Your Customers Use Different Words
It’s very common for manufacturers and retailers to use industry terms and jargon which are very different from the language used by shoppers in our stores or on our web sites. Those industry concepts affect our classification of products and the category navigation of our sites.
- We design our sites to suit industry insiders, not the people using the site
- But on-site search reports teach us the words our visitors actually use
External search reports can do this too, but to a more limited extent — they only show the keywords which did result in a visit to the site. Which means that the relevant words probably are already on the site. These reports don’t give you information on those other words, the ones people are using which are not the ones on your site and which are not bringing visitors. Those potential customers don’t even get to your site. (By the way don’t forget: Google Insights for Search can provide some very useful on information on such phrases and the volume of people who’re searching for them.)
The fix for this is obvious but it may be easier said than done.
You need to change the language used on the site to match the words your customers use. Those trigger words are the ones they are scanning for when trying to find what they want to buy. These search clues may turn out to be the tip of an iceberg of lost sales.
Many other people may have scanned for those words and decided that you don’t stock what they want. Search is the navigation method of last resort: those who actually searched were giving you one last chance. Other people would have gone back to their Google results and on to your rivals.
- Changing the language in your product copy may be hard in between catalogues or seasons. But you need to do it
- Changing the language used for categorisation and navigation is probably even more of an upheaval. But you need to do it
As ever, the secret is to test. Choose the search term with the highest volume of searches. If possible configure a GA goal to match the URI of the relevant destination pages (regular expressions make it possible to match several different pages). This way you can establish a benchmark conversion rate for this micro-conversion.

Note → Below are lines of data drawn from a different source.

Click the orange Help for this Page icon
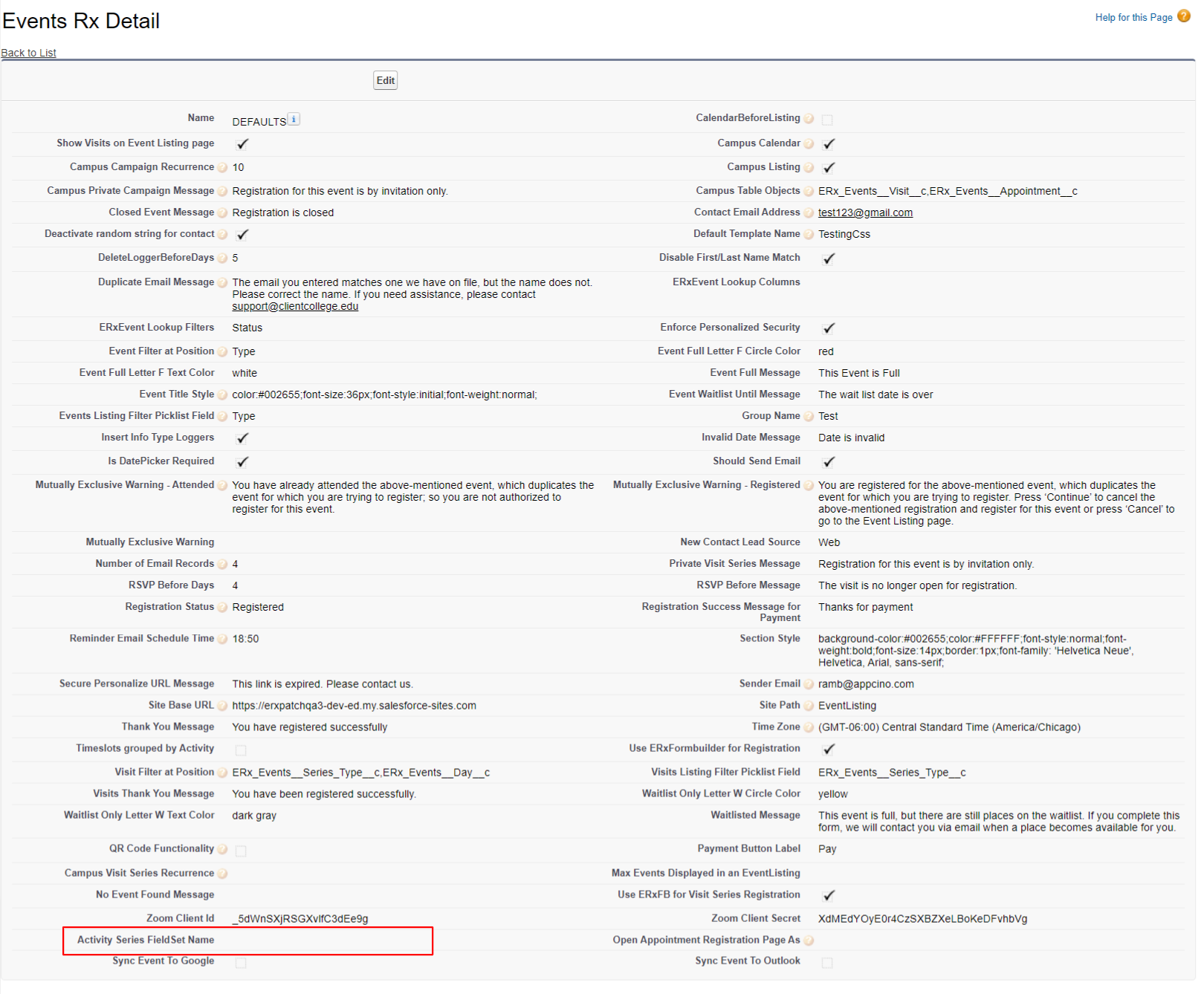 1184,16
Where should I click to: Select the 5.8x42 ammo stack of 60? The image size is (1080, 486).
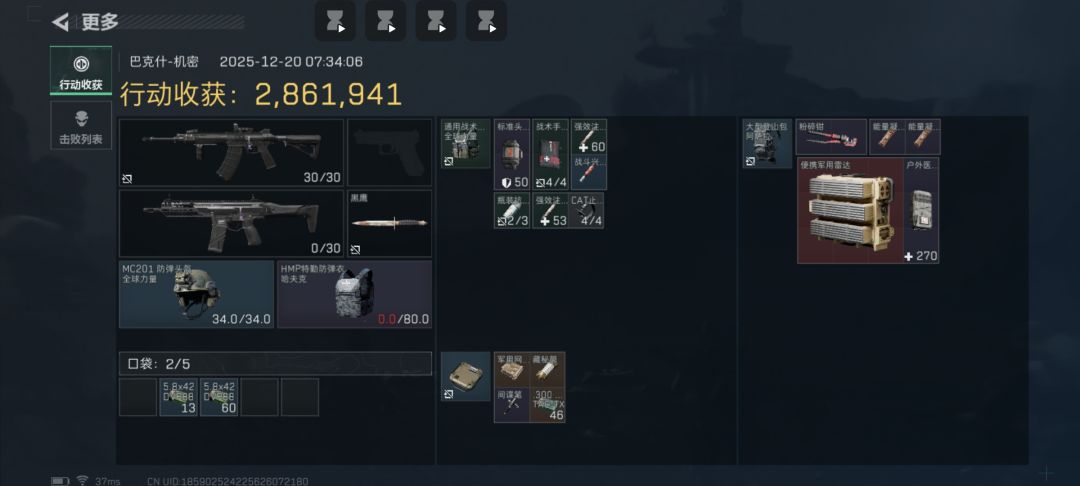tap(219, 397)

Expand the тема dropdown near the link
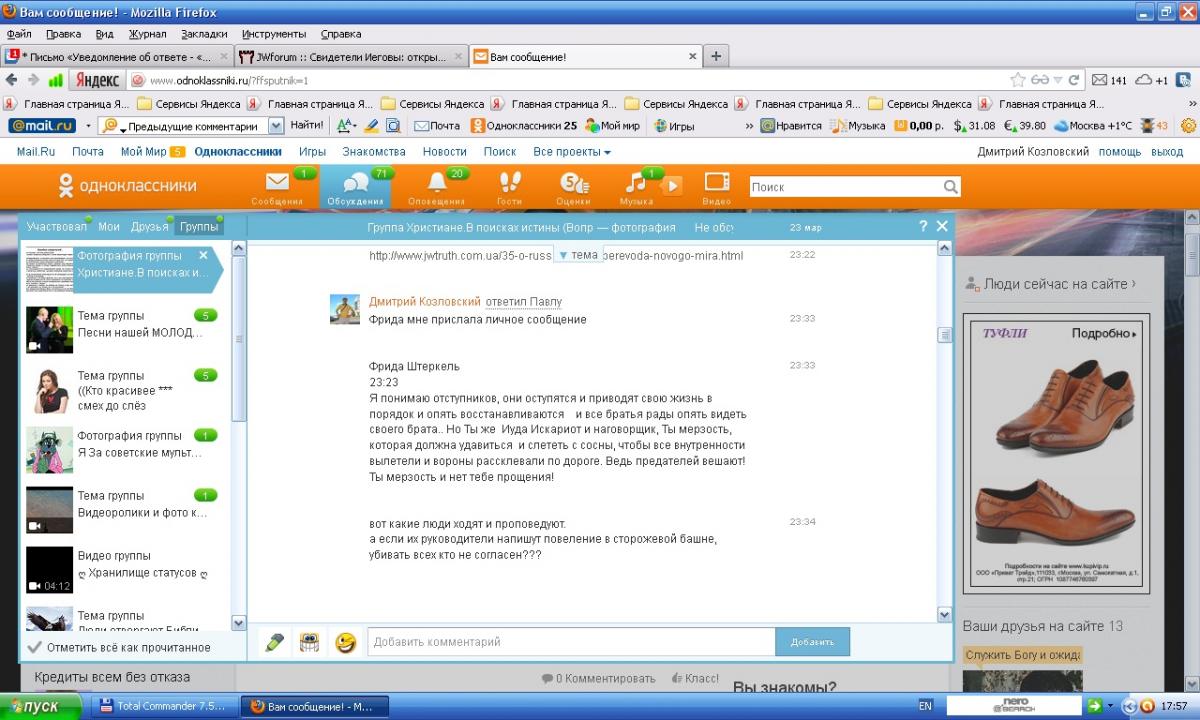pos(577,255)
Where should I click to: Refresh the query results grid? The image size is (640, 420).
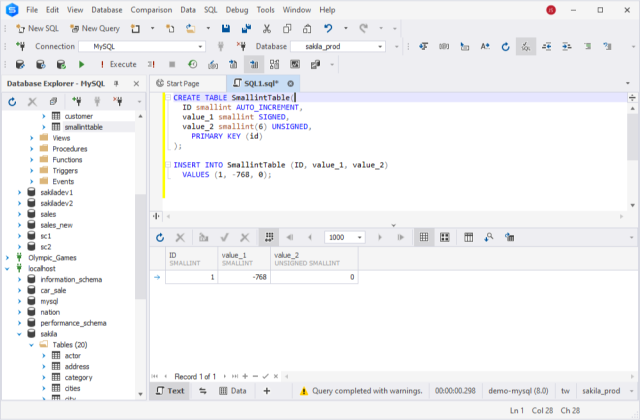click(158, 237)
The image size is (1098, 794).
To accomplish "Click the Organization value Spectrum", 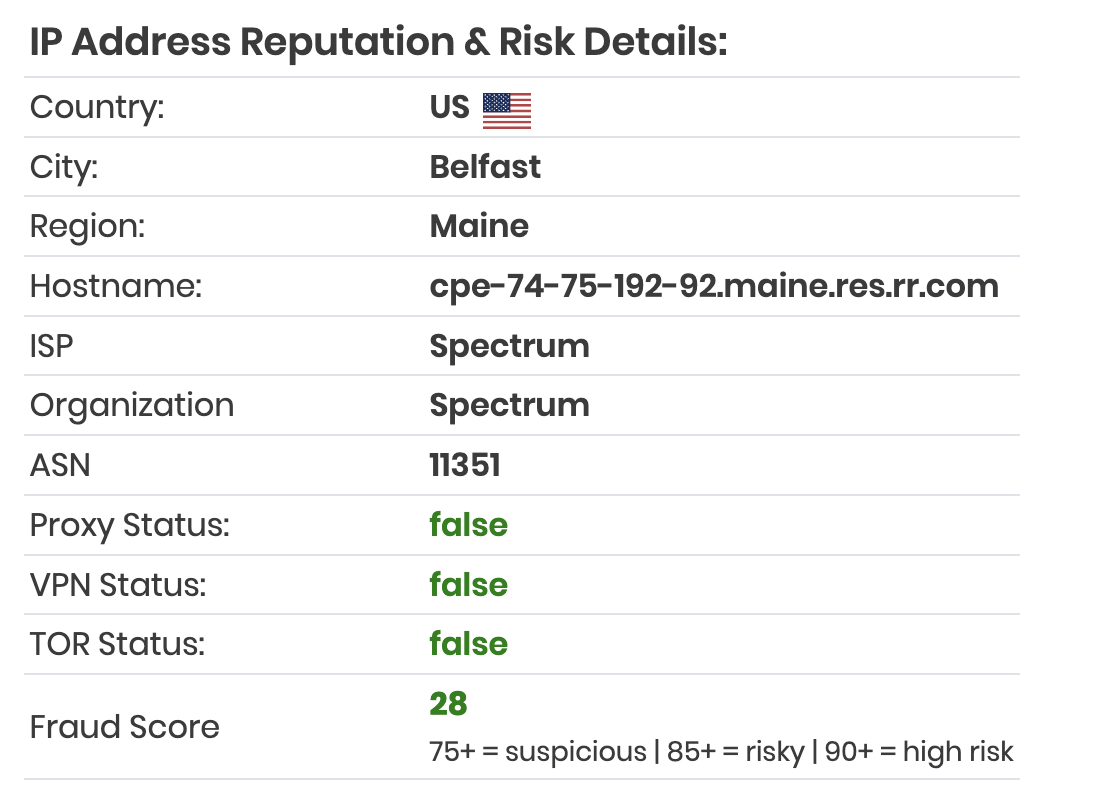I will coord(510,406).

Make the change: add these words to your navigation, product names and description as appropriate. Then see if the volume of search for that term goes down and, more to the point, the traffic to the relevant pages via navigation goes up. Keep an eye on your organic search traffic as well. Since you’ve added a popular search term to your navigation structure, as well as including it in the copy, you should pick up some extra external search benefit as well. This could well start to form a virtuous circle, attracting more people who will see the trigger words prominently on the site and will be more likely to buy.
Your Site Navigation and Copy Use The Same Words, So Why Do People Search?
If you spot a large volume of searches using words which are the same ones as you use on the site, you need to find out why people are needing to search for them.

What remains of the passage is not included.